Tricyclic phenothiazine and phenoselenazine derivatives as potential multi-targeting agents to treat Alzheimer's disease
Abstract
A group of tricyclic phenothiazines (6a, 6b and 7a–l) and phenoselenazines (12a, 12b and 13a–l) was designed, synthesized and evaluated as multi-targeting ligands aimed at the cholinergic, amyloid and oxidative stress pathways of Alzheimer's disease.
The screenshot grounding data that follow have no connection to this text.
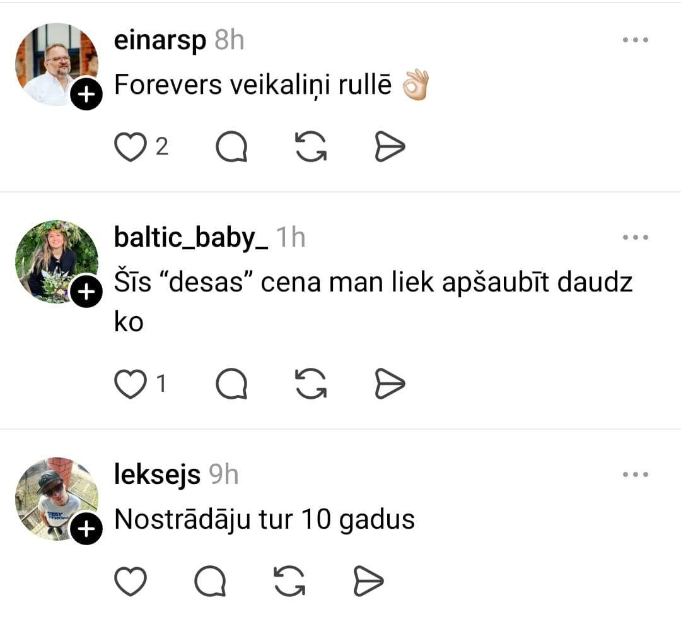Repost the einarsp comment
Viewport: 681px width, 624px height.
pos(310,146)
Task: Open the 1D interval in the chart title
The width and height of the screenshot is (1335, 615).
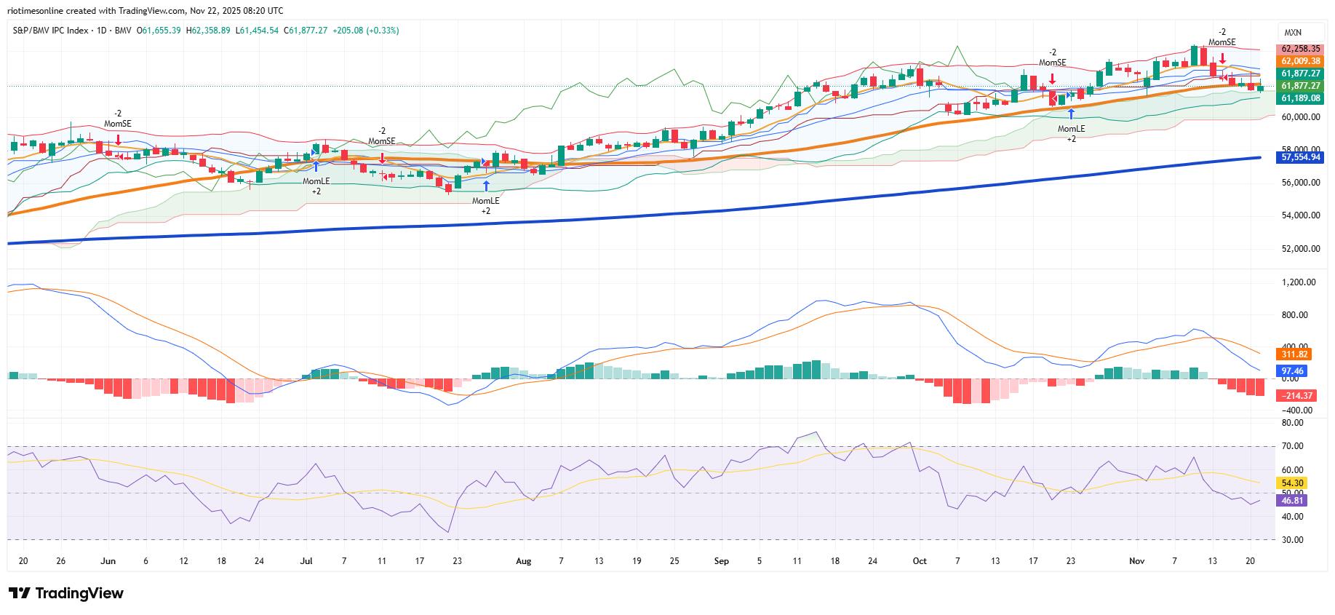Action: click(x=103, y=31)
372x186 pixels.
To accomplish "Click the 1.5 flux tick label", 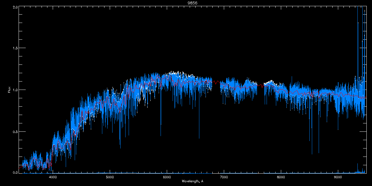I will [x=15, y=48].

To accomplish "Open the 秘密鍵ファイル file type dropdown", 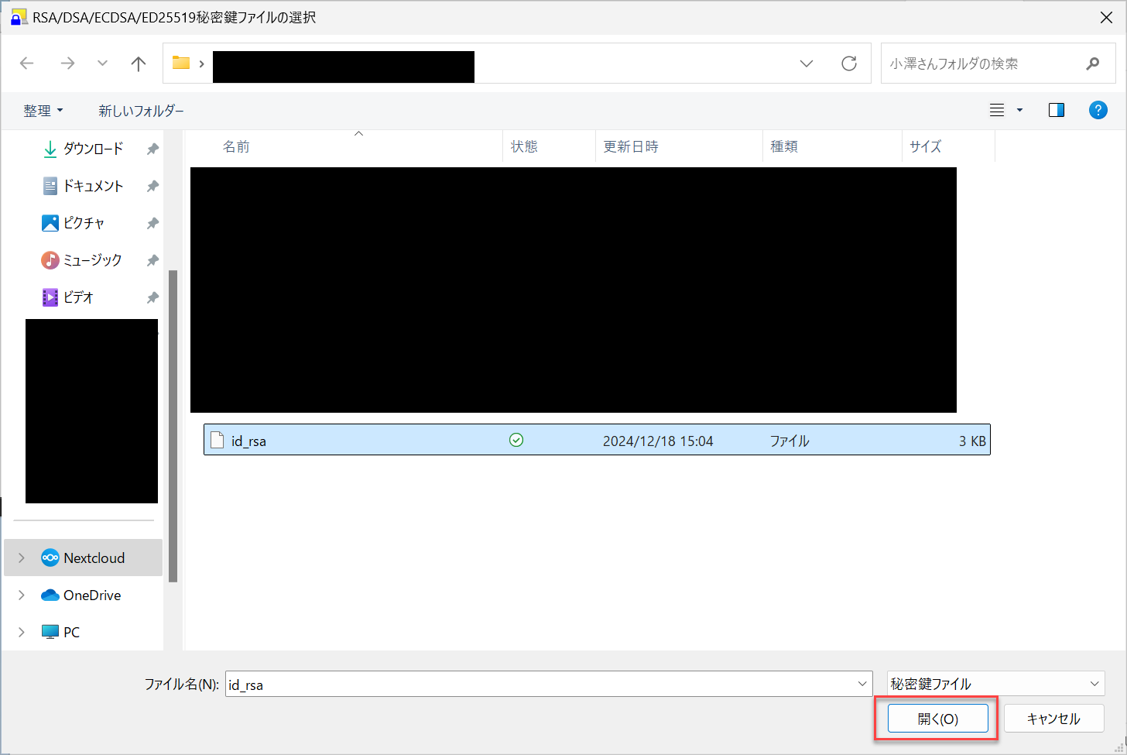I will 995,684.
The phenothiazine derivative 7j (2-chloro-10H-phenothiazin-10-yl-(4-methoxyphenyl)methanone) was identified as the best dual, non-selective cholinesterase inhibitor (AChE IC50 = 5.9 ± 0.6 μM; BuChE IC50 = 5.3 ± 0.5 μM), whereas in the corresponding phenoselenazine series, 13j (2-chloro-10H-phenoselenazin-10-yl-(4-methoxyphenyl)methanone) exhibited good non-selective cholinesterase inhibition (AChE IC50 = 5.8 ± 0.4 μM; BuChE IC50 = 4.9 ± 0.5 μM). Interestingly, N-10 unsubstituted phenothiazine 6a (AChE IC50 = 7.3 ± 0.6 μM; BuChE IC50 = 5.8 ± 0.5 μM; Aβ1–42 aggregation inhibition = 62%; DPPH scavenging = 92%), and the corresponding phenoselenazine bioisostere 12a (AChE IC50 = 5.6 ± 0.4 μM; BuChE IC50 = 3.0 ± 0.5 μM; Aβ1–42 aggregation inhibition = 45.6%; DPPH scavenging = 84.4%) were able to exhibit multi-targeting ability by demonstrating cholinesterase inhibition, beta-amyloid aggregation and antioxidant properties. These results show that fused tricyclic ring systems based on either phenothiazine or phenoselenazine templates can be useful to develop hybrid small molecules to target multiple pathological routes associated with Alzheimer's disease.